Despite a degree of apparent clarity, then, Studzinska’s poems remain in other ways challengingly elusive and enigmatic. They are sparse, offer little by way of context, plunge straight into seriousness without preamble, are sometimes structurally demanding for the reader in terms of the arrangement of words and lines on the page and leave much either unsaid or in the hands of imagery that ranges with great precision from the delicate “snow light at an angle saying more than we can” to the brutally direct “people shredded like wood”. Throughout, it is hard to avoid the sense that this is a poet for whom every word matters, who mistrusts easy revelation and struggles against it, a quality found also, it seems to me, in the writing of the fine Belgian poet Miriam Van hee, with whose work Studzinska’s may well bear comparison. The closing line of her seven-part poem 'Haunting', quoted from the work of Joe Bousquet, a French writer and poet badly injured during World War 1 and left paralysed for life, serves to make the point well: “I am my own hiding place”. Yes indeed.
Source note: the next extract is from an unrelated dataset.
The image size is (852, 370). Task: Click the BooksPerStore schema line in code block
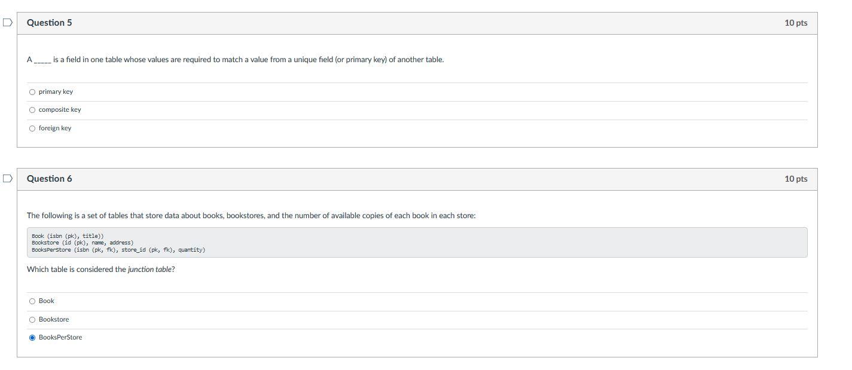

To borrow poet and critic Dennis O’Driscoll’s comment on Kinsella, reading your way towards an understanding of the complex interior of Studzinska’s poetic life as explored in Snow Calling is like letting your eyes adjust to the dark in a cinema.
That said, however, and despite W. H. Auden’s view that poetry derives from the human instinct to play, serious poems, as Studzinska’s most certainly are, do make something happen, something that matters to the reader’s (and the writer’s) heart, to their consciousness of being human. We are, after all, the only creatures in our world possessed of self-knowledge, the capacity to meditate upon our own predicament and the courage to live with what we learn:
“A stopping at an edge –
sensing a world of minerals, mistakes, the molecules of air,
water, the width and breadth of love, a vacancy –
this singular moment in its spectrum of sadness,
where are we in this immeasurable opening?”